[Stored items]
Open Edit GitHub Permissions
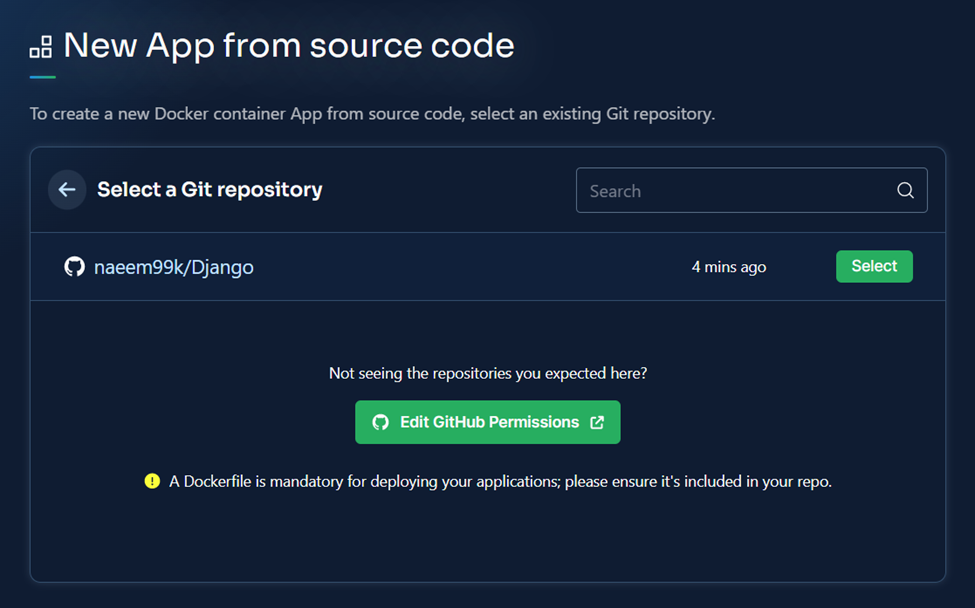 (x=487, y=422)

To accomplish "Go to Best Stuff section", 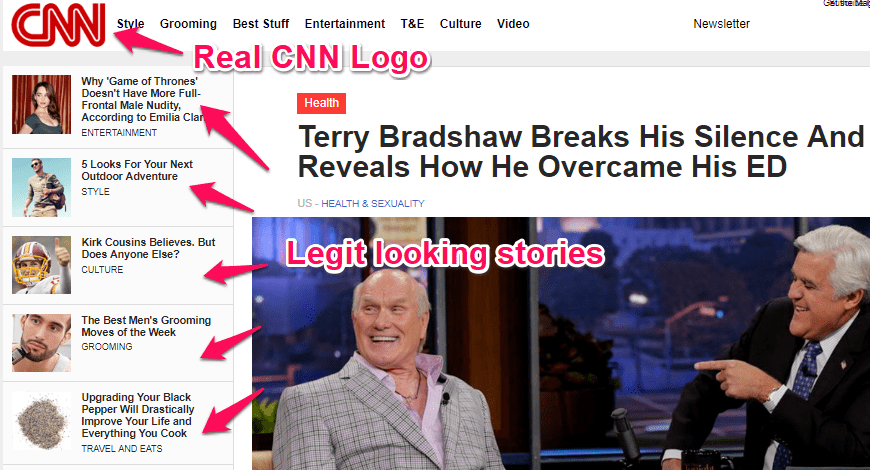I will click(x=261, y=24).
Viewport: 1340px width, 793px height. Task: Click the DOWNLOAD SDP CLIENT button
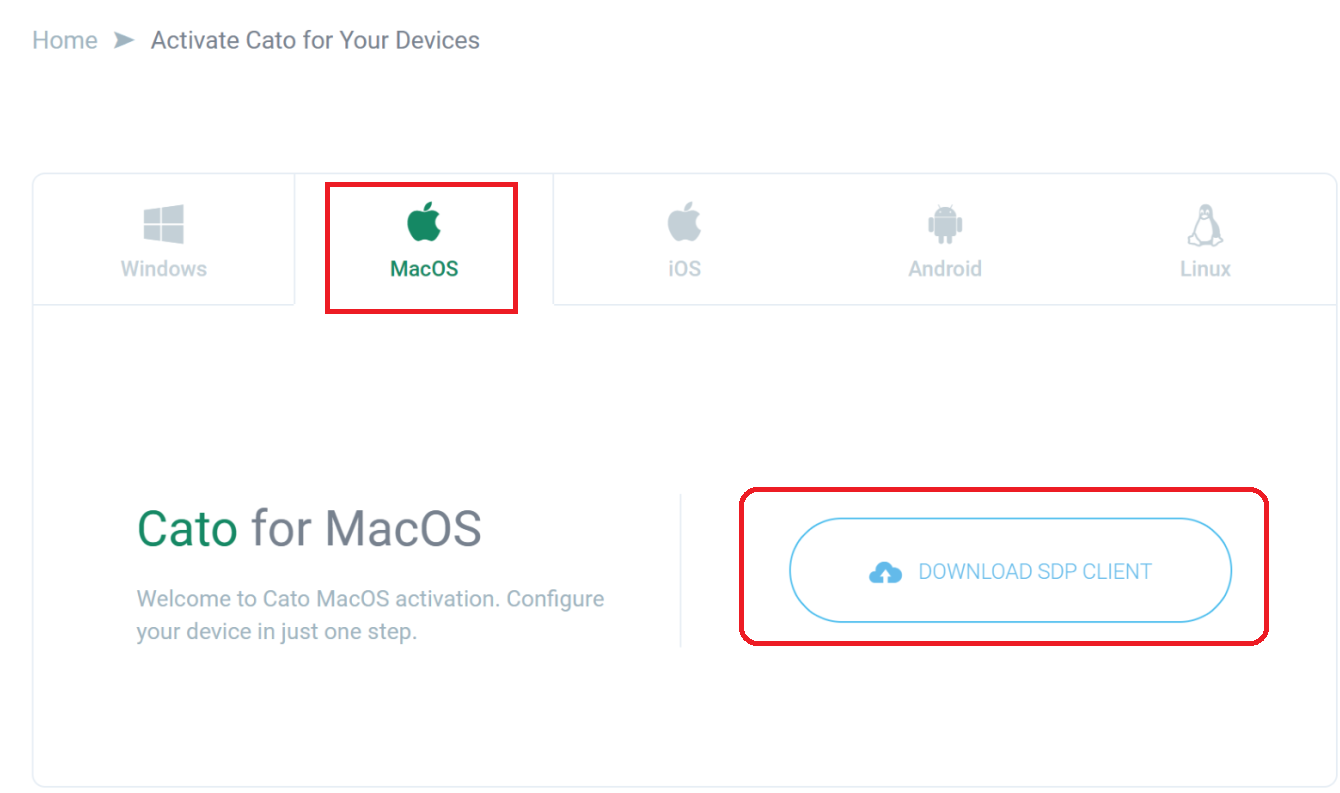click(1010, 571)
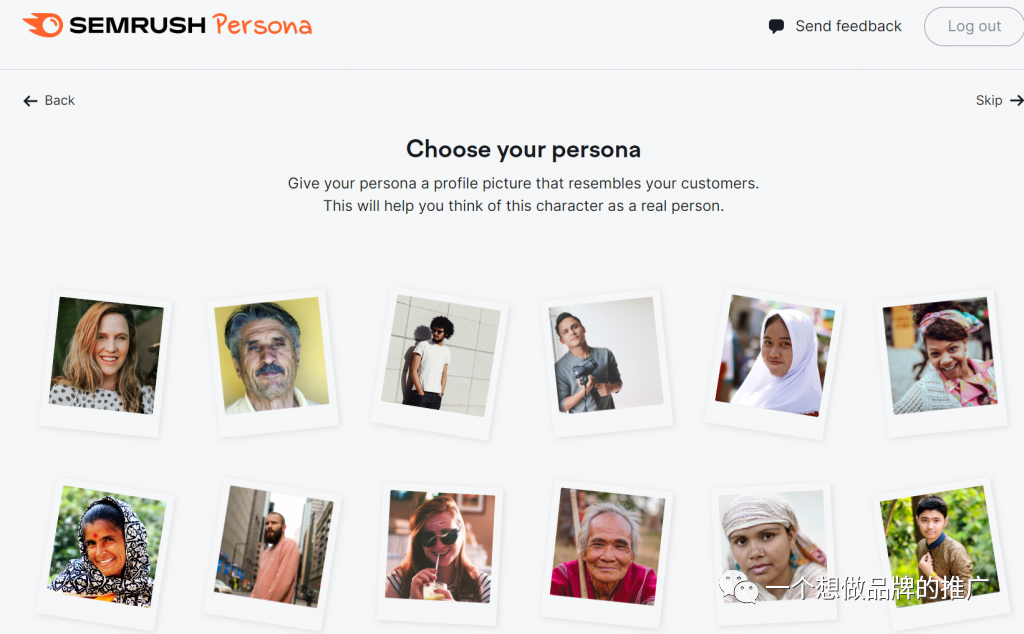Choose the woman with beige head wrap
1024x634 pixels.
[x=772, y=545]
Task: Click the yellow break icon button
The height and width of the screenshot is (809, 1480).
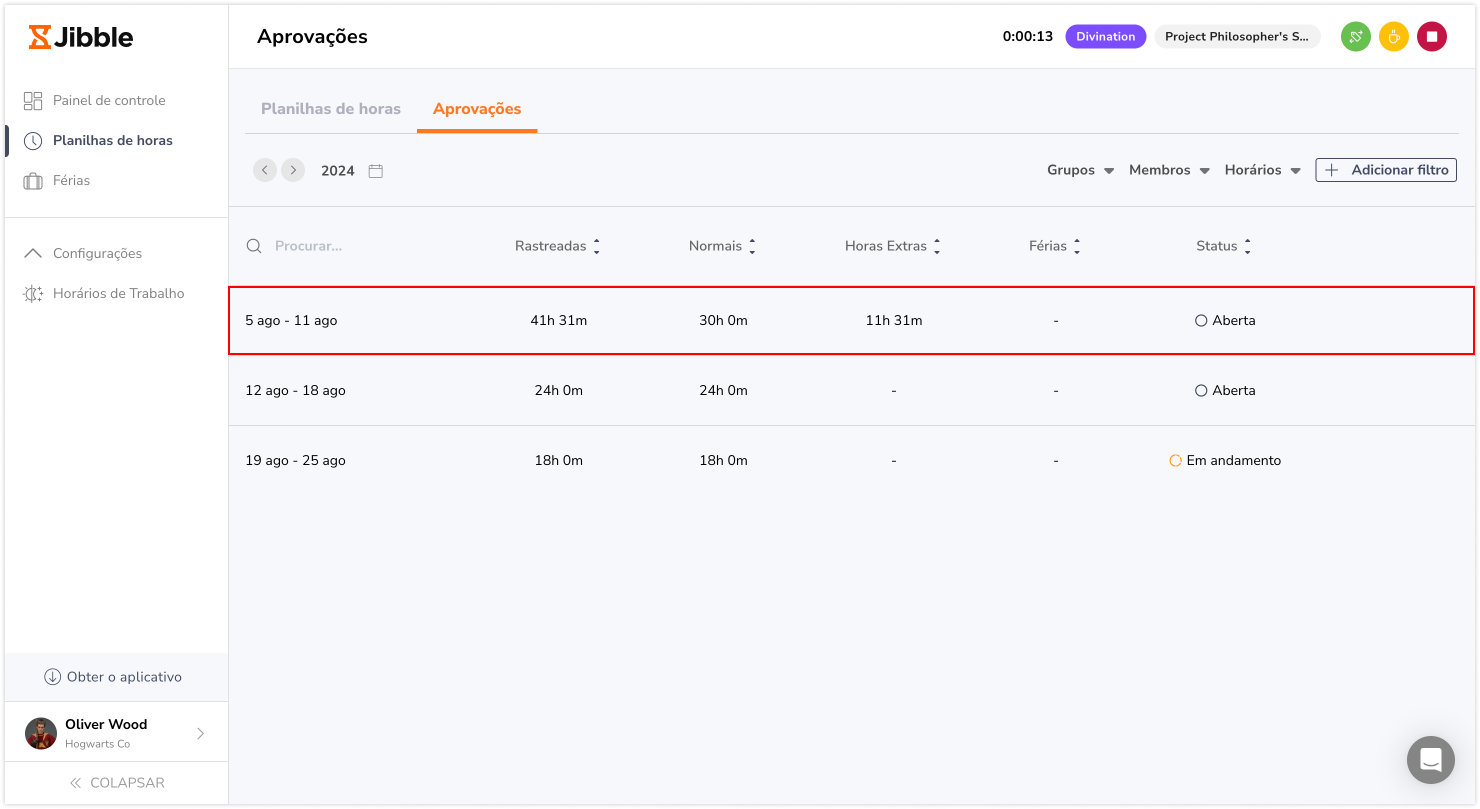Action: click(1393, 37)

What this task involves:
Restate word for word, and only, the lines from the line that contains "Task: Click the yellow break icon button" through the end of the data, both included; pictures are not part of the copy.

Exercise solution:
Task: Click the yellow break icon button
The height and width of the screenshot is (809, 1480).
Action: click(1393, 37)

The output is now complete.